A Case of Arrhythmogenic Right Ventricular Dysplasia/Cardiomyopathy with Cardiac Arrest in the Emergency Department

ABSTRACT

Arrhythmogenic right ventricular dysplasia/cardiomyopathy (ARVD/C) is a heart muscle disorder characterized by patch replacement of right ventricular myocardium by adipose and fibrous tissue and by electrical instability of the right ventricular myocardium. ARVD/C is rare in South Korea but is an important cause of cardiac arrest in young patients. The clinical manifestations of ARVD/C vary from sudden cardiac death of previously asymptomatic patients to chronic symptoms in patients with recurrent palpitations and/or right or biventricular failure.
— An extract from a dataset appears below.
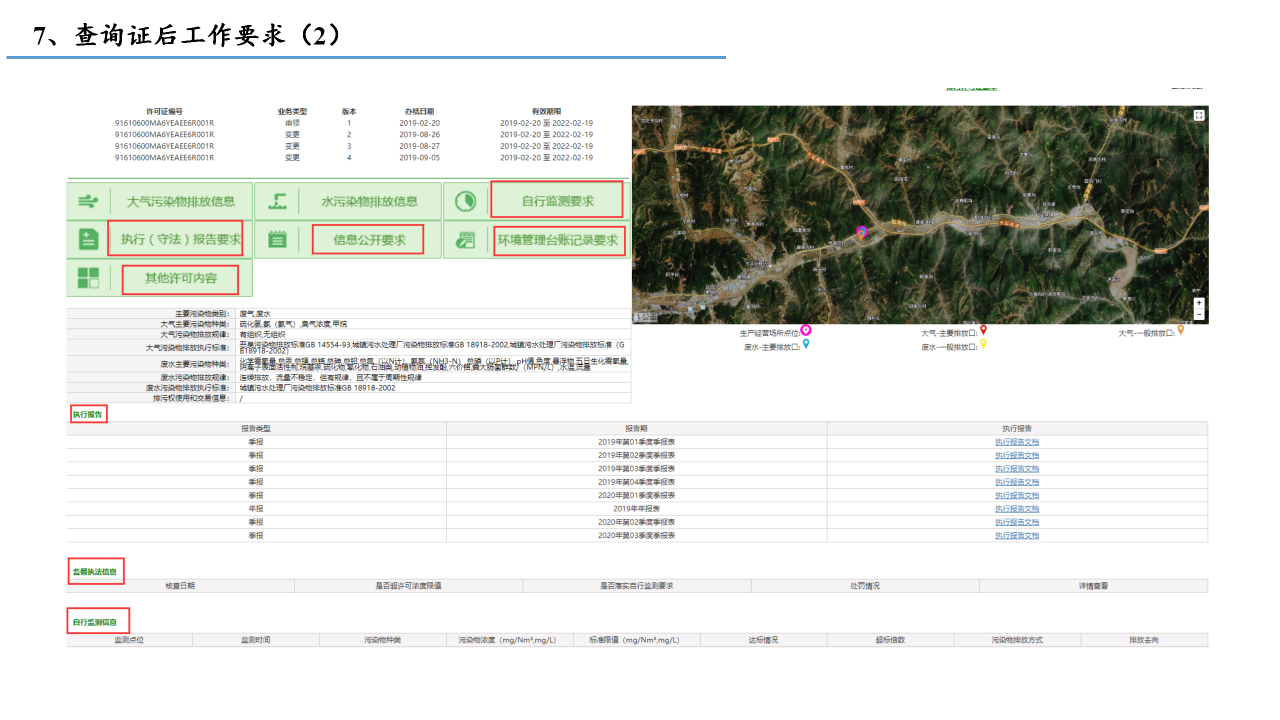
Task: Open 执行报告文档 link for 2019年年报表
Action: 1016,508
Diagnosis is based on several major and minor criteria involving structural, histologic, eletrocardiographic, arrhythmic, and genetic factors. Therapy is directed to prevent and/or treat malignant vetricular tachyarrhythmias with medications, implantable cadioverter defibrillator, radiofrequency ablation, and surgery in selected cases. We experienced a case of ARVD/C with ventricular fibrilltion in the emergency department. The electrocardiography of postresuscitation showed QRS prolongation and inversion of T waves in the right precordial leads. Echocardiography revealed a dilated right atrium and right ventricle, and right ventricular dysfunction. Multislice computed tomography and cardiac magnetic resonance imaging showed multifocal fat infiltration involving right ventricular myocardium, right ventricular trabeulae, and the right ventricular side of the ventricular septum with dilatation of the right ventricle and right ventricular outflow tract and abundant epicardial fat. An implantable cardioverter defibrillator was implanted, and the patient was transferred to another hospital.